**What you will do**:
a – In the ClipKIT issue, why does the author ask the maintainer to confirm the change to trimming behavior?
b – Answer these from the ClipKIT issue:
(i) Which license does the project use?
(ii) Which two trimming modes does the author name as affected?
(iii) What value is assigned to gaps in the reproduction code?
c – Continue the ClipKIT issue from its last line.

JLSteenwyk / ClipKIT

a multiple sequence alignment-trimming algorithm for accurate phylogenomic inference
https://jlsteenwyk.com/ClipKIT/
MIT License
61 stars 4 forks source link

Change to trimming behavior with gappyness threshold? #38

Closed chtsai0105 closed 1 year ago

chtsai0105 commented 1 year ago

Bug Summary

Not a bug actually. But I found the trimming behavior is different from the previous version.

In the previous version, using gappy or smart_gap mode trims sites that the gappyness above a threshold. But in the latest version it trims sites equal or above the threshold. Here are the codes I found before implementing the numpy acceleration: https://github.com/JLSteenwyk/ClipKIT/blob/7c0dee803c8fbf33edd1f018a56527b1da7ac268/clipkit/msa.py#L63-L64

However, in the latest version: https://github.com/JLSteenwyk/ClipKIT/blob/f4cb92a2c2248e21e3ecf161c1a1cd08152d4b16/clipkit/msa.py#L158-L159

Just want to confirm you're expecting this behavioral changes, since it will produce a slightly different results from the previous version.

Steps to Reproduce

from Bio.Align import MultipleSeqAlignment
from clipkit.msa import MSA
from clipkit.settings import DEFAULT_AA_GAP_CHARS

records = ["MG--A", "M-GTC"]
pep_msa = MultipleSeqAlignment([SeqRecord(Seq(rec)) for rec in records])
gaps = 0.5

clipkit_pep_msa = MSA.from_bio_msa(pep_msa, gap_chars=DEFAULT_AA_GAP_CHARS)
clipkit_pep_msa.trim(mode=TrimmingMode.gappy, gap_threshold=0.5)
print(clipkit_pep_msa.to_bio_msa())

**Exercise data**:
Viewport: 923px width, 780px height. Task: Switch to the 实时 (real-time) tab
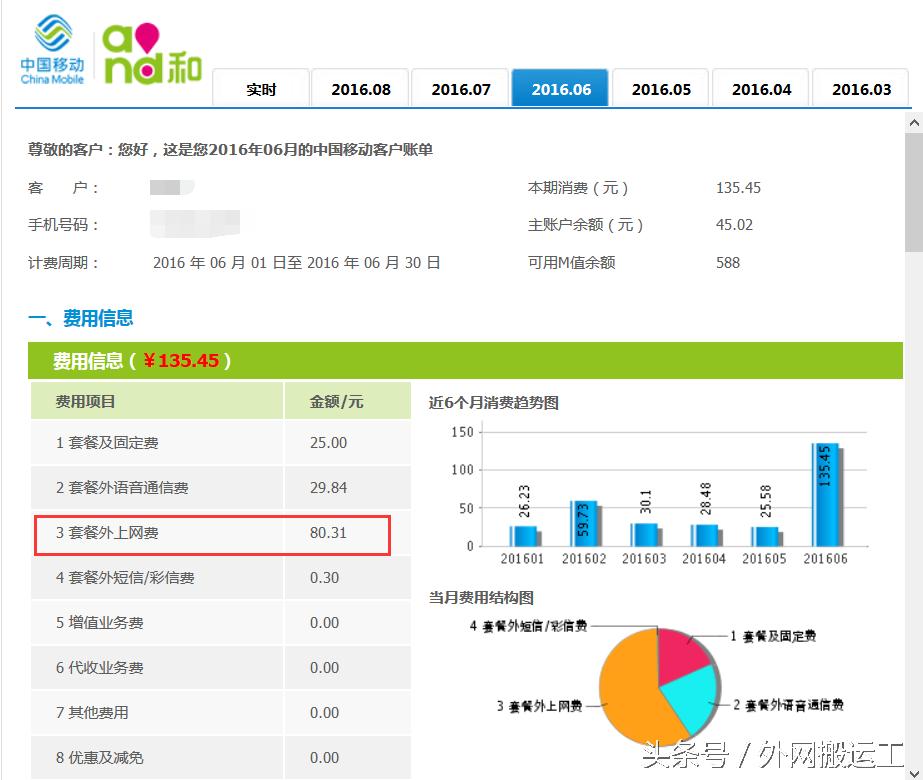click(x=260, y=88)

**Answers**:
a – The new version trims sites whose gappyness is equal to or above the threshold, while the earlier version trimmed only sites above it. The author wants to confirm that this change is intended, because it will give slightly different results from the previous version.

b –
(i) MIT License
(ii) gappy and smart_gap
(iii) 0.5

c –
The previous codes do not trim any of the sites and will get:

Alignment with 2 rows and 5 columns
MG--A <unknown description>
M-GTC <unknown description>

The current codes will trim the sites that gappyness == 0.5 and get:

Alignment with 2 rows and 2 columns
MA <unknown description>
MC <unknown description>

Technical Details

JLSteenwyk commented 1 year ago

Hi Cheng-Hung,

Thank you for your careful reading of ClipKIT. Attentive users like yourself help ensure ClipKIT performs well (and, in some cases, even better!).

Regarding this, I will refer to the original manuscript — Steenwyk et al. (2020), Current Biology. Specifically, we note in the pseudocode for the execution clipkit <MSA> -g 0.95 that ClipKIT will do the following:

FOR site in alignment:
>IF site has <95% gaps
>>keep the site

Thus, sites with greater than or equal to the specified gaps threshold should be removed.

The code in commit 7c0dee8 was erroneous. This error stemmed from incorrectly implementing the Numpy acceleration. (Note, 7c0dee8 does implement the Numpy acceleration.)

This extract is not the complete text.